July 9, 2026·7 min read
Black Flag from 2013 has held the unofficial title of best pirate game for over a decade, so news of a remake stirred up mixed feelings in me even before I launched the first mission. Ubisoft Singapore set itself a task that could easily have ended in disaster. The studio tried to move one of the series' most beloved entries onto a new engine, add a solid chunk of new content, and avoid breaking anything in the process. Having finished the campaign, I can happily say the plan worked, though not without a few costs.
Resynced looks and sounds better than any modern Assassin's Creed to date. It isn't just a coat of visual polish, though. Ubisoft rebuilt combat, cut some classic mechanics, and added new story threads. Most importantly, most of those changes actually work.

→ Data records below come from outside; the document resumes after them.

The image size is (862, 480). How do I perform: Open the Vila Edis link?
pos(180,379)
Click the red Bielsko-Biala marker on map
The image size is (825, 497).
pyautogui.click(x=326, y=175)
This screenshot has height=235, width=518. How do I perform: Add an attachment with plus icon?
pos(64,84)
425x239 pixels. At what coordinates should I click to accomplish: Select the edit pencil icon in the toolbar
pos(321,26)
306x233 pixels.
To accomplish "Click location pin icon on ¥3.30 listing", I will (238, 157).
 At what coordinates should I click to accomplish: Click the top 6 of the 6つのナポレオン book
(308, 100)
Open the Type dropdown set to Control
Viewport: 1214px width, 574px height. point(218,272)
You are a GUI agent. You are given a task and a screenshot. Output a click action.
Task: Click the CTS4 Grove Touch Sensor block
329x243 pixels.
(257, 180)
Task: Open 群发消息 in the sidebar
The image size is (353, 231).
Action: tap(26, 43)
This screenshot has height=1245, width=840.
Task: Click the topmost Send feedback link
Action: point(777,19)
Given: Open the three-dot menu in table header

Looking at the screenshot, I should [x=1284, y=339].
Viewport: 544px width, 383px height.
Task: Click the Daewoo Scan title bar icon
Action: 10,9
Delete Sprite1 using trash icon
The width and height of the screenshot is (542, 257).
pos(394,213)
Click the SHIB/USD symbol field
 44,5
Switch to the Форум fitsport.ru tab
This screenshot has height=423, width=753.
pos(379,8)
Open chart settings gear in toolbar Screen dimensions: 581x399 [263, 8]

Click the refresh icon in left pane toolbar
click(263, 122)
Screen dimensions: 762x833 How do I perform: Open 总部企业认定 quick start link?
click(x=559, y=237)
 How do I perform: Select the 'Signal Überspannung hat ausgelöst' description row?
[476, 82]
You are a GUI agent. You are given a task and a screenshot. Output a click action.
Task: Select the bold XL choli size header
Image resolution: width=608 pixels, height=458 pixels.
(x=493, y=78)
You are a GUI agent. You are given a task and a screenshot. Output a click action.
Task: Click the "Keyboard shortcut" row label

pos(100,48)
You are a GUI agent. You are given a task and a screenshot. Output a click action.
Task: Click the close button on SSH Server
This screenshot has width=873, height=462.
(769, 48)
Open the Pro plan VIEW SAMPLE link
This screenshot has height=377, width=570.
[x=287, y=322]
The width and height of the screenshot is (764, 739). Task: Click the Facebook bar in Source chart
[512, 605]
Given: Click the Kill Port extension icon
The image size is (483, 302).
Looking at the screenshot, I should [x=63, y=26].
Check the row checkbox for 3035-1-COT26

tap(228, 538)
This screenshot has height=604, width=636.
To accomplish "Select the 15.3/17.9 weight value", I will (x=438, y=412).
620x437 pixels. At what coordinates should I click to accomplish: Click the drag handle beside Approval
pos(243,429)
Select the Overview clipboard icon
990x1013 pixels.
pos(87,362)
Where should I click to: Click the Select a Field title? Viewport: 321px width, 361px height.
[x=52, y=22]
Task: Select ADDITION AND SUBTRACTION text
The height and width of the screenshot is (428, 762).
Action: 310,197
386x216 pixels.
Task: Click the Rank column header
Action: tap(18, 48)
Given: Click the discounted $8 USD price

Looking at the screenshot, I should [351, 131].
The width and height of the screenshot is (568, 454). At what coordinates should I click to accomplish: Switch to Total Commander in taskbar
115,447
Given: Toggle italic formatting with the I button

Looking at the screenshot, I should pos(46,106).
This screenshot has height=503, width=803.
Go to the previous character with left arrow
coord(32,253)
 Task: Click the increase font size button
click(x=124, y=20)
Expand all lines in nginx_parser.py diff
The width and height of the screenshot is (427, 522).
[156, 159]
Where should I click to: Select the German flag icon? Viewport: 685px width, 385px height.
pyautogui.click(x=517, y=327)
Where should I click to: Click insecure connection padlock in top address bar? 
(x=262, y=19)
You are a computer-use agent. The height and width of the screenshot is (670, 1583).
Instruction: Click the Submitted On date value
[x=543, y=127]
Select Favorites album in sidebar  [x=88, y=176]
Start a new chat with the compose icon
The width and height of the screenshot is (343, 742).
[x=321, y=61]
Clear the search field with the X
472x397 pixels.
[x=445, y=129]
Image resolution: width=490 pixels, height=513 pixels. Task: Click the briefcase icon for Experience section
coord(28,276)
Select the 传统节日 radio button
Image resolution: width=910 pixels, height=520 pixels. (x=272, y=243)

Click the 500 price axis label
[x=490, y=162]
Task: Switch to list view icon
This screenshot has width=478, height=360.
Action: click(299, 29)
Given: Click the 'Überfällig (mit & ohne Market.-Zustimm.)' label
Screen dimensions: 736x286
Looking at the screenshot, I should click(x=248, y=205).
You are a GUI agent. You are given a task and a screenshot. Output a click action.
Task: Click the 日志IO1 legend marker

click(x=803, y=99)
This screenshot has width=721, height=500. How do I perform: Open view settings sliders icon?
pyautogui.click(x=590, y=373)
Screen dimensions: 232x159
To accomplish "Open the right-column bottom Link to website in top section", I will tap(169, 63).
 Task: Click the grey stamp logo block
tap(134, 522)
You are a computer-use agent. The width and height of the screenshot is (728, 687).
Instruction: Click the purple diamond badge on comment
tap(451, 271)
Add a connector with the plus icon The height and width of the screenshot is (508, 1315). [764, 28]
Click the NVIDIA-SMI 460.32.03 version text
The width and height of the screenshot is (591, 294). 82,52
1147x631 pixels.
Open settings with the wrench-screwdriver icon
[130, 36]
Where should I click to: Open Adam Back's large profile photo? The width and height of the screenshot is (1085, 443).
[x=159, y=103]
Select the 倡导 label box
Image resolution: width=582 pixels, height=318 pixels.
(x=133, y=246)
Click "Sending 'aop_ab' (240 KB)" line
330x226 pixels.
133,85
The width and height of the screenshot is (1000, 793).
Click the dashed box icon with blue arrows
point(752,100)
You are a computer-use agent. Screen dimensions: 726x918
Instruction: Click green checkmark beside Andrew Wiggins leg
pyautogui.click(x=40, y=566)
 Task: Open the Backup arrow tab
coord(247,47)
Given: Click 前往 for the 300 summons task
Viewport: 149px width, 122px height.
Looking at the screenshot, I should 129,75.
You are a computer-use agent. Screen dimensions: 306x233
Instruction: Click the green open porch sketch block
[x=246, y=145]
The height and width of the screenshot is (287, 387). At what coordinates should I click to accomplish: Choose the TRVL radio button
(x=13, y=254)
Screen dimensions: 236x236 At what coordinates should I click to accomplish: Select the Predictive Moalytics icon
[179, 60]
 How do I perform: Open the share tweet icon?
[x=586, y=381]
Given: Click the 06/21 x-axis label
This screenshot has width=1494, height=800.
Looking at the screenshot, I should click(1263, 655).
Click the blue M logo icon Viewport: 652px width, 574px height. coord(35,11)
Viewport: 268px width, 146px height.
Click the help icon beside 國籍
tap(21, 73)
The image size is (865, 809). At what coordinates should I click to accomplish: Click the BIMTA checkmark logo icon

A New Engine, a New Caribbean

A bustling Caribbean harbor filled with sailing ships in Assassin's Creed Black Flag Resynced.
Ubisoft
The first thing that stands out is how differently the world breathes compared to the original. Dynamic weather and a day-night cycle mean a storm can catch me off guard mid-boarding, and moments later the sun breaks through the clouds and lights up the water so beautifully that I just stop for a second with the wheel still in my hands.
Character models are more detailed, underwater locations have gained new plant life and fauna, and Havana and Nassau now have a density the old hardware simply couldn't handle. There are moments where Edward's model looks worse than his surroundings, especially in some of the finishing-move animations, but that's the exception, not the rule. None of these visual upgrades are just there to impress.

Combat Without the Hidden Blade

Edward Kenway fighting enemies with dual swords during a rainstorm in Assassin's Creed Black Flag Resynced.
Ubisoft
The most controversial decision the developers made was taking away Edward's ability to kill with the Hidden Blade in regular combat. Instead, the game forces me to build an opening, kick enemies off balance, and knock them out of position. On paper that sounds like a limitation. In practice it's the opposite. Fights against multiple enemies at once stopped being a matter of mashing one button and turned into something that requires reading enemy positioning before I even attempt an attack.
This change actually suits Edward better, since in the original he was a pirate in the story but a master Assassin in the gameplay, and that gap was always hard to ignore. Here he fights like a scoundrel still learning the trade rather than a trained killer, and that's a change I ended up appreciating more than I expected going in.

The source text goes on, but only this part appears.